## What you need to do
Only the pictures are to be left out; set down the rest of the records exactly.

## Source information
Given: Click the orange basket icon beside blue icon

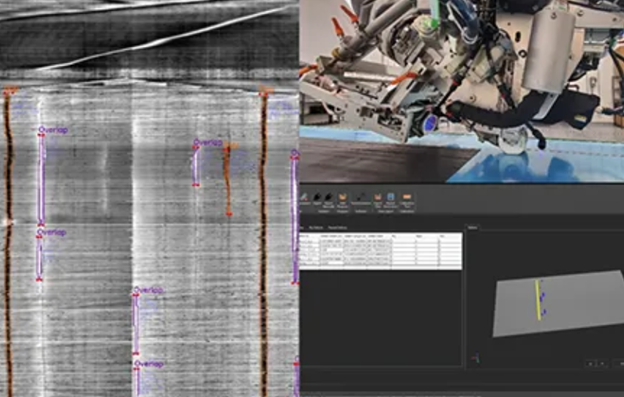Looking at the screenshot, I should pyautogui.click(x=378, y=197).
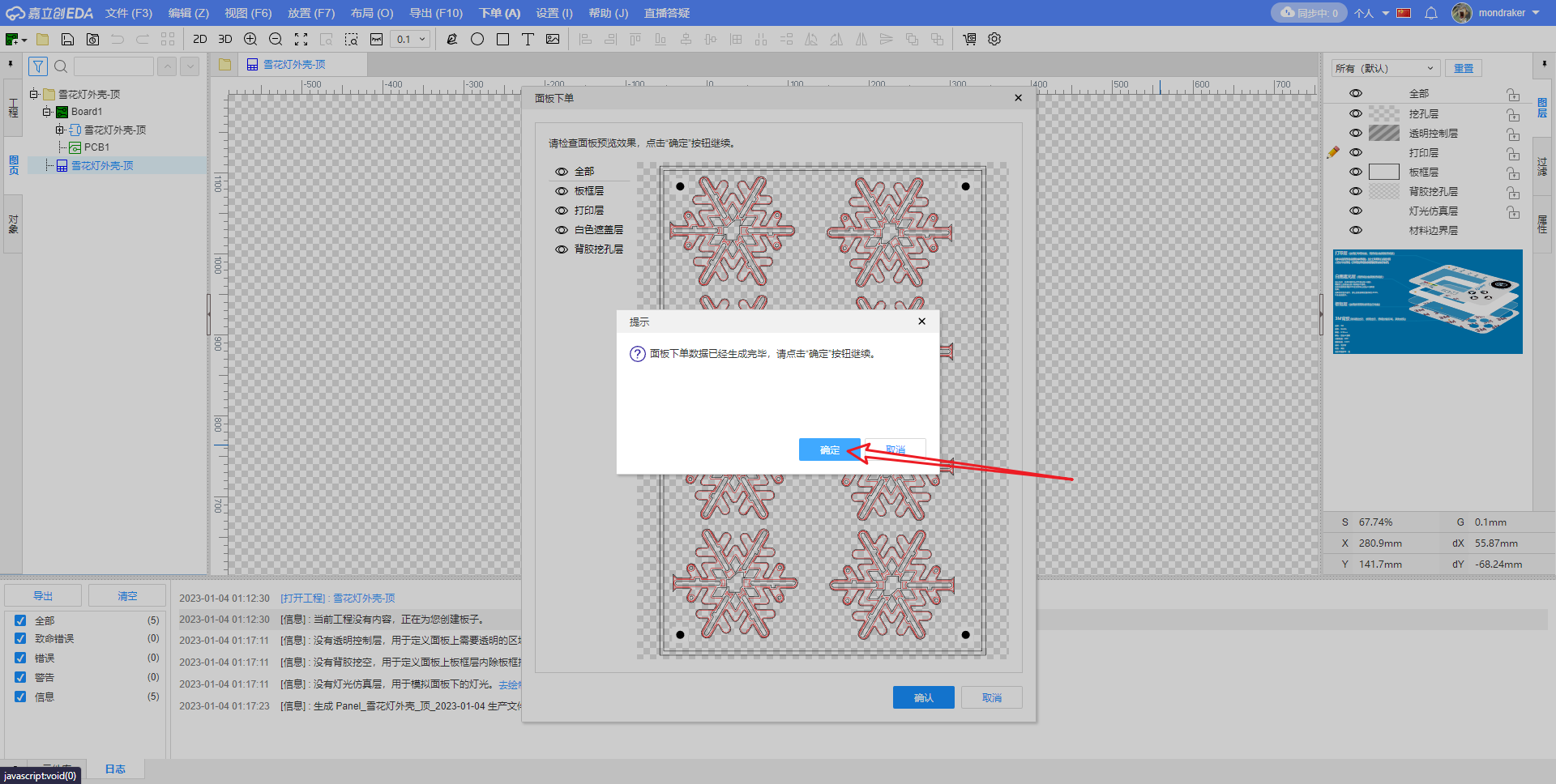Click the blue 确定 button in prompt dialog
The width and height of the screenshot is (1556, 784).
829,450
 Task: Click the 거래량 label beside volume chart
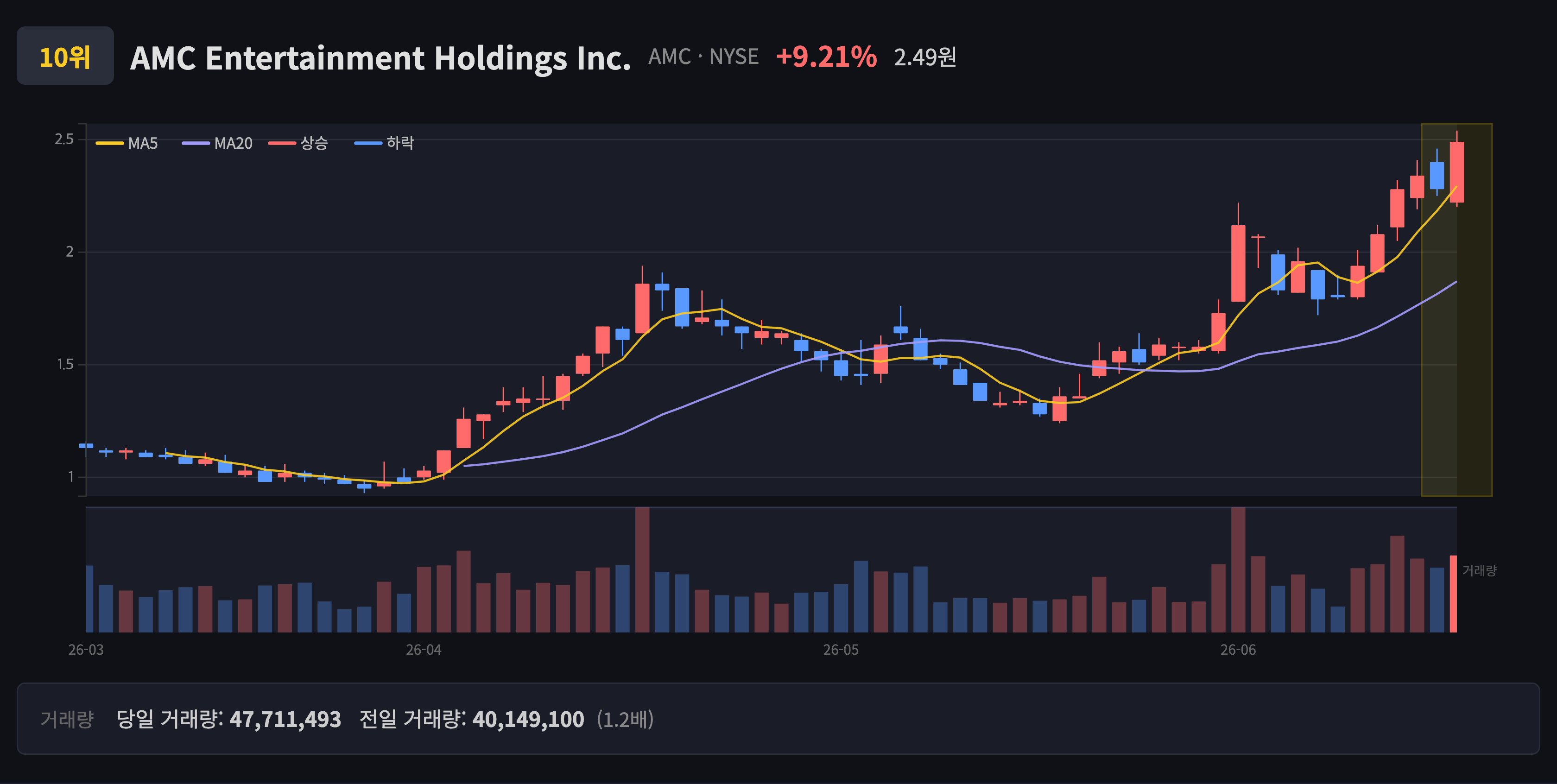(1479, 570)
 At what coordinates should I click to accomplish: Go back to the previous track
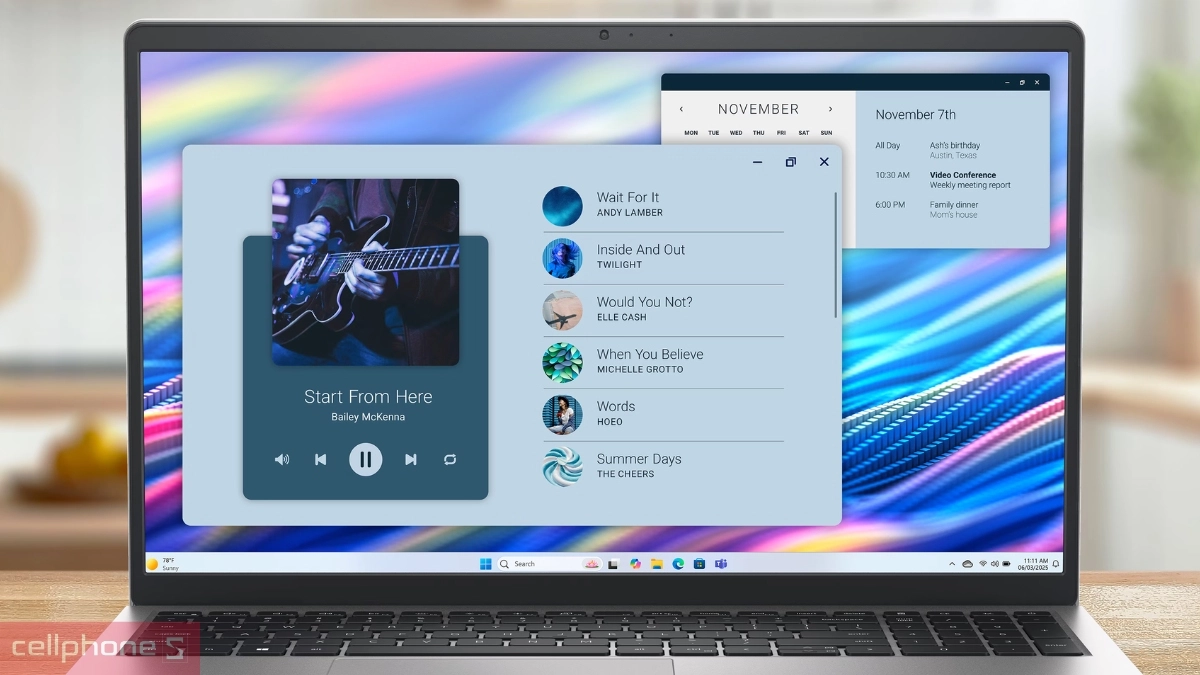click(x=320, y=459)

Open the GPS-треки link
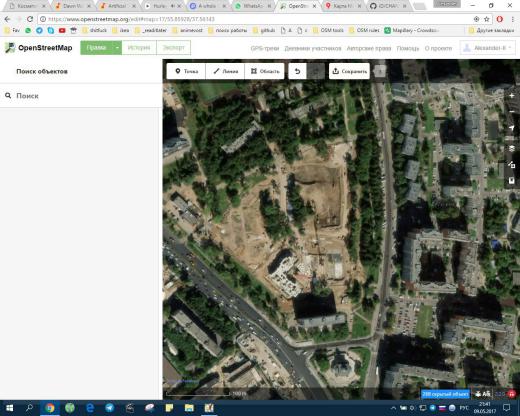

## Exercise output
Given: Click the orange basket icon beside blue icon

Looking at the screenshot, I should pyautogui.click(x=378, y=197).
Click the blue 确定 button in prompt dialog
The width and height of the screenshot is (1556, 784).
829,450
 Task: Click the 거래량 label beside volume chart
(1479, 570)
 At what coordinates should I click to accomplish: Go back to the previous track
click(x=320, y=459)

Open the GPS-треки link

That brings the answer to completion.